Nearly 7 Decades at the Mission
This pageant came to Texas from Mexico around 1910, according to the program notes. The Guadalupe Players first presented it at Mission San José in 1947, making this their 69th performance of this annual event. The tradition precedes by three decades the arrival of the National Park Service at the mission, and the show is sponsored by the Catholic Church, which actually owns the famous church building inside the national park.
Those who come to this pageant for inspiring theatrical entertainment will be disappointed. The Guadalupe Players certainly is not a professional troupe, and it’s hard to characterize them as actors at all. On the other hand, Los Pastores, despite its traditional telling of a Christian story, is not really a devotional performance either. Other than the welcoming prayer, no church officials were there to officiate.
An Experience of Community
So what’s the attraction? Community, I would say. This traditional Christmas pageant connects family, parishioners, and even outsiders like myself, neither Catholic nor local, in a liminal moment of common experience. The telling of this story by a truly multi-generational cast—the actors ranged from children to at least one elderly player who used a walker in his role as the Hermitaño—draws everyone present into the experience of a story that on the surface is painfully simplistic and didactic, but becomes something more in performance.

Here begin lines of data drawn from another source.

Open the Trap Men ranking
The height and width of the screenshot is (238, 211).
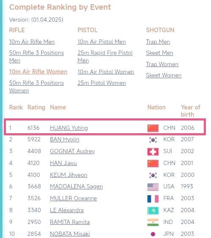(158, 42)
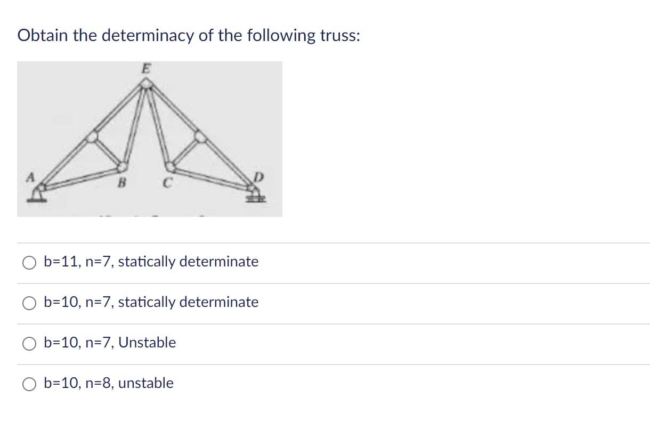This screenshot has height=421, width=650.
Task: Click the truss diagram image
Action: tap(149, 139)
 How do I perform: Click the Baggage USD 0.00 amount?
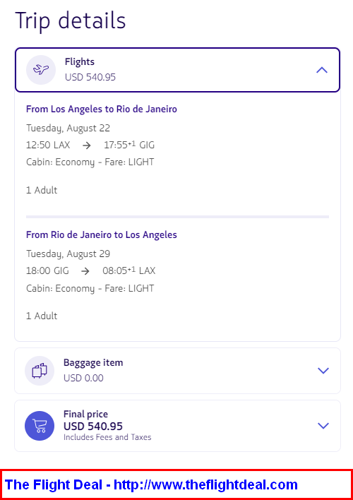pyautogui.click(x=83, y=379)
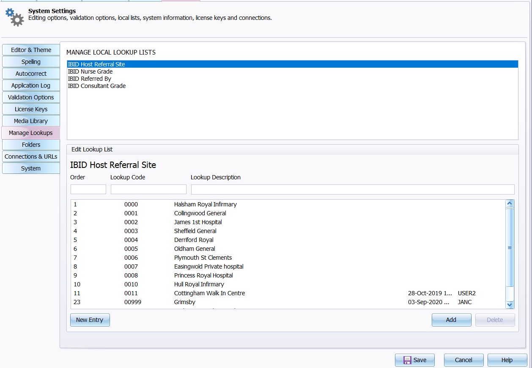
Task: Click the Cancel button
Action: [x=463, y=360]
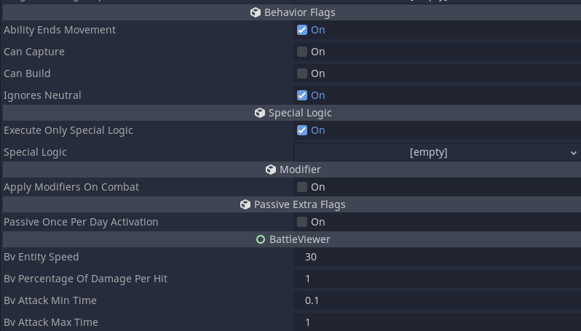Click the Modifier section cube icon
The width and height of the screenshot is (581, 331).
271,170
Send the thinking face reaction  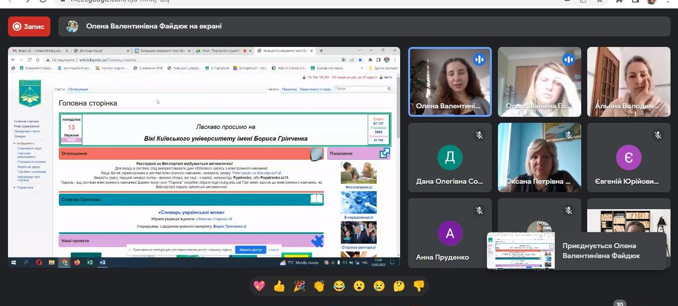pos(399,286)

Missed cues and forgotten lines don’t seem to matter; in fact they have a bonding effect as the crowd enters the performance through empathy. Even linguistic barriers disappear with an English narration that makes the Spanish-language script accessible to those with limited skill (or none at all) in the language of the performance.
As I left, I felt connected to a community that had witnessed something quaintly profound. I went from the mission grounds with a buoyed spirit.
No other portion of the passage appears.